Abstract: This tutorial provides an in-depth overview of explainability and causal machine learning within medical imaging, covering advancements in deep learning for image analysis and reconstruction, saliency-based interpretability, and uncertainty quantification. Key topics include deep learning applications for medical image analysis and reconstruction, emphasizing the need for explainable AI (XAI) in deploying these methods for clinical use. We explore saliency maps, uncertainty quantification, and physics-informed deep learning approaches to enhance model interpretability in diverse imaging modalities, such as MRI, XCT, PET, and ultrasound. Mechanistic interpretability and domain-agnostic feature identification are highlighted to improve predictive accuracy across datasets and distinguish normal from pathological aging. The session also addresses causal machine learning, focusing on generating counterfactual predictions to understand biases in imaging data. Practical examples will illustrate challenges and solutions in achieving explainable, robust medical image reconstruction, ultimately aimed at better clinical adoption and diagnostic precision.

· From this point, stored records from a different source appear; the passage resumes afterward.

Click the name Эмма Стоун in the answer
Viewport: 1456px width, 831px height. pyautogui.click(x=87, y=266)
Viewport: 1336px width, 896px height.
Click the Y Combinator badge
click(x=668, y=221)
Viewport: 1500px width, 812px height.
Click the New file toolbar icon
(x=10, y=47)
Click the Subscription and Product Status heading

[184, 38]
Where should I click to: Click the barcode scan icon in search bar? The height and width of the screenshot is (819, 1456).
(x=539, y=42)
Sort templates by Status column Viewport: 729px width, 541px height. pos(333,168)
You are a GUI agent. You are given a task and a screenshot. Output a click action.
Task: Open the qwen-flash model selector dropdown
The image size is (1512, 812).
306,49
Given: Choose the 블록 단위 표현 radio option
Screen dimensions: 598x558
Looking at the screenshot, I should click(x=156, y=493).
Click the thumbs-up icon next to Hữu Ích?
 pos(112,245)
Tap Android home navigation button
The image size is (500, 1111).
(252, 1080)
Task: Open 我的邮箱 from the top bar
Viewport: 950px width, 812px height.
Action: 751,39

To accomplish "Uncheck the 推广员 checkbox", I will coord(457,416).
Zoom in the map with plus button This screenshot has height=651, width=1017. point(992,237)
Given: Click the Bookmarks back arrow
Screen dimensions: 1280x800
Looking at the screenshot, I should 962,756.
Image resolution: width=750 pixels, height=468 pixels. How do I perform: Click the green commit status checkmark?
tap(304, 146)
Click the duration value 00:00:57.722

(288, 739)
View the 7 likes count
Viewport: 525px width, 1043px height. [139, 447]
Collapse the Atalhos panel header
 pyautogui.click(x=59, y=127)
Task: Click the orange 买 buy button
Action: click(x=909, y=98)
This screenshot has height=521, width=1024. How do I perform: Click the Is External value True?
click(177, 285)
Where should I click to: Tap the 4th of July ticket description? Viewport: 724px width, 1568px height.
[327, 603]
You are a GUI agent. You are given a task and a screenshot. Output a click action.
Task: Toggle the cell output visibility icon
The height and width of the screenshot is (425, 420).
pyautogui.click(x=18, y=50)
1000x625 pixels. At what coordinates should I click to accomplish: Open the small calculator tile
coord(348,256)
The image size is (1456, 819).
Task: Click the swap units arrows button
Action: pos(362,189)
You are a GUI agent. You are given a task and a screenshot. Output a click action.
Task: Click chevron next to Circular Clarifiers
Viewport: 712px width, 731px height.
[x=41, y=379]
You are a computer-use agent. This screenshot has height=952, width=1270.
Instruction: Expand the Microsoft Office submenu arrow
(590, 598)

Abstract: Generative AI shows great promise in revolutionizing the study and treatment of neurodegenerative diseases like Alzheimer's, Parkinson's, and Huntington's. These diseases, characterized by progressive neuronal decline, require early detection and personalized treatment strategies—both of which are often hampered by limited datasets and high-quality imaging. Generative AI models, including GANs and VAEs, address this gap by creating synthetic brain scans and medical data that augment existing datasets, allowing AI to detect early, subtle signs of neurodegeneration. Additionally, these models simulate disease progression, aiding in predicting patient-specific outcomes and enhancing treatment personalization. In drug discovery, generative AI can simulate molecular structures and predict drug interactions, accelerating the development of individualized therapies. This tutorial offers two sessions, led by expert instructors, to equip learners with practical skills in applying generative AI within healthcare.
Abstract: This tutorial will provide an in-depth exploration of Foundation Models (FMs), which have become a cornerstone of modern AI research and applications. Participants will be introduced to the fundamental concepts of FMs, the processes involved in training these models, and how they can be quickly adapted to the end-use applications. The tutorial is structured into two focused lectures, each designed to build on the previous one, ensuring a comprehensive understanding for all participants.